On a day like Halloween when the focus is on supernatural horrors, it is often worth remembering that the worst monsters many times are humans. It seems there is no end to the misery we can inflict on each other, and such a thing has gone on for as long as anyone can remember. The absolute worst crime we can commit upon each other is genocide, which literally translates into “people killing”, the extermination of an entire ethnic group of people. Although it was first coined in 1946 after World War II and the horrors the Nazis inflicted upon the Jews, the terms’ creator Raphael Lemkin had another genocide in mind – the 1915 extermination of the Armenians during the last decades of the Ottoman empire within Turkey. Over one and a half million people were slaughtered by the Turkish army under the command of Talaat Pasha, then head of the Turkish Ottoman Empire, and despite photographic and written proof of the massacre gathered by journalists, soldiers, photographers, and others, not one government official faced any reprimand or trial for this act. There were no trials, and to this day Turkey as a nation insists that the genocide never happened (even going so far as to outlaw mention of it within their borders in 2004). Instead, justice for the atrocity came from the surviving Armenians themselves.

“Operation Nemesis” is a graphic novel published in May by Devil’s Due Entertainment (now “1First Comics“) which tells the amazing true story of genocide survivor Soghomon Tehlirian. A young man from Erzinga, Turkey, his world was turned upside down when his entire village was forced into a death march by the Turkish military and ultimately led into what would become killing fields. Having watched his family members brutally murdered in front of him (and barely surviving death himself), Tehlirian managed to live due to some good fortune and sharp wits. Yet even escaping Turkey was not enough, as he was plagued not only by blackouts and nightmarish dreams, but visions of his murdered mother. Ultimately joining the Armenian Revolutionary Federation, a secretive group which went about targeting the architects of the massacre, Sogohomon committed to taking down Pasha himself (who the group dubbed “number one”). Successfully assassinating Pasha in 1921 (where he was living under an assumed alias in Berlin) was only half the story, as then Soghomon was put on trial in Germany to answer for the crime. Very quickly, his trial would evolve past the fate of one man but towards revealing the depths of the Armenian genocide to Germany and ultimately the world.
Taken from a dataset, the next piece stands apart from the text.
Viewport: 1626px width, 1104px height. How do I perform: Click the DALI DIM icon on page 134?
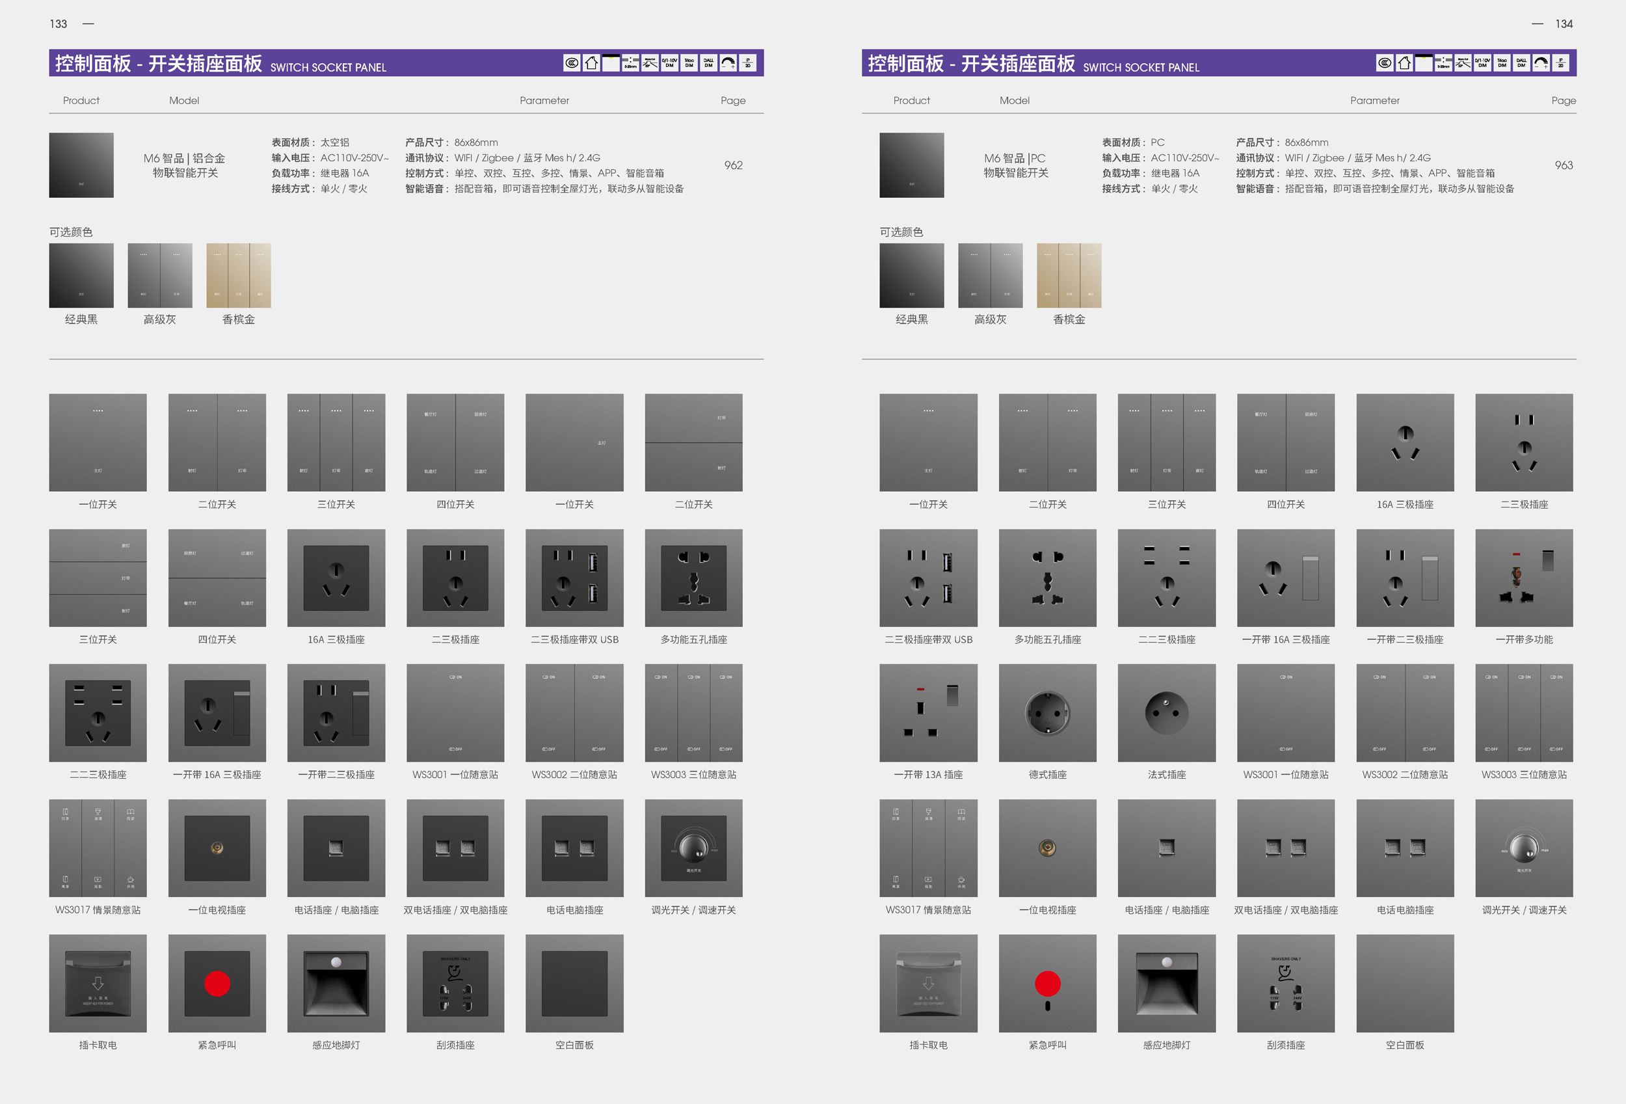[1521, 63]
This year marks the 100th anniversary of the genocide, and there could be no better time for a graphic novel such as this to emerge to tell such a story in as much detail and visual style as this tome does. Written by Josh Baylock, drawn by Hoyt Silva, colored by Greg & Fake Studio, and produced by David H. Krikorian and Thomas S. Dardarian, it is a difficult yet ultimately important story to behold. Soghomon’s tragedy as well as other testimonials from other Armenian survivors are told and sometimes depicted in grisly detail; enough for the horror to sink in but never such that it becomes perverse. In addition to the story of the genocide, the assassination, and the trial itself, it also is a story about how the powers that be ultimately failed to protect a people from an empire, and would go on to fail to prevent history from repeating itself soon after. The Ottoman Empire in general and Talaat Pasha in particular were under investigation by American ambassador Henry Morgenthau Sr. during World War I, but his hands were unfortunately tied by the sort of red tape and parlor tricks that despots continue to do to this day. Even Adolf Hitler himself took notice of the affairs within Armenia, specifically mentioning the genocide on the dawn of the German invasion of Poland in 1939. It is impossible to know if a better international response to the Armenian genocide could have averted the holocaust, but it remains unfortunate that the event which led to the creation of the term “genocide” would hardly be the last that the world had to suffer.

While based on real events, Baylock and Silva do include some fictional embellishments to allow the story to flow together coherently, and on the whole all of them work and add extra weight to an already heavy story. Each “chapter” of the story is broken up by reprints of real New York Times articles about the events , as well as one disturbing ad for “Armenian slave girls” from the period. It helps bring home the fact that this isn’t just a comic book story, but a graphic depiction of real history involving real people and genuine horrors. Soghomon himself proves to be a fascinating figure to study, as a man who was both clearly traumatized by unspeakable horrors yet determined to become a part of something bigger than himself who found strength and courage within himself that few may ever know.

Those who fail to learn from history are doomed to repeat it. Despite a century of time, the suffering of the Armenians is still a tragedy which many in the mainstream are unaware of and which an entire nation itself continues to deny occurred. “Operation Nemesis” does a great job in teaching uncomfortable truths about the world as well as driving home the fact that no matter what, justice will prevail so long as there are still good people who choose to act in its stead.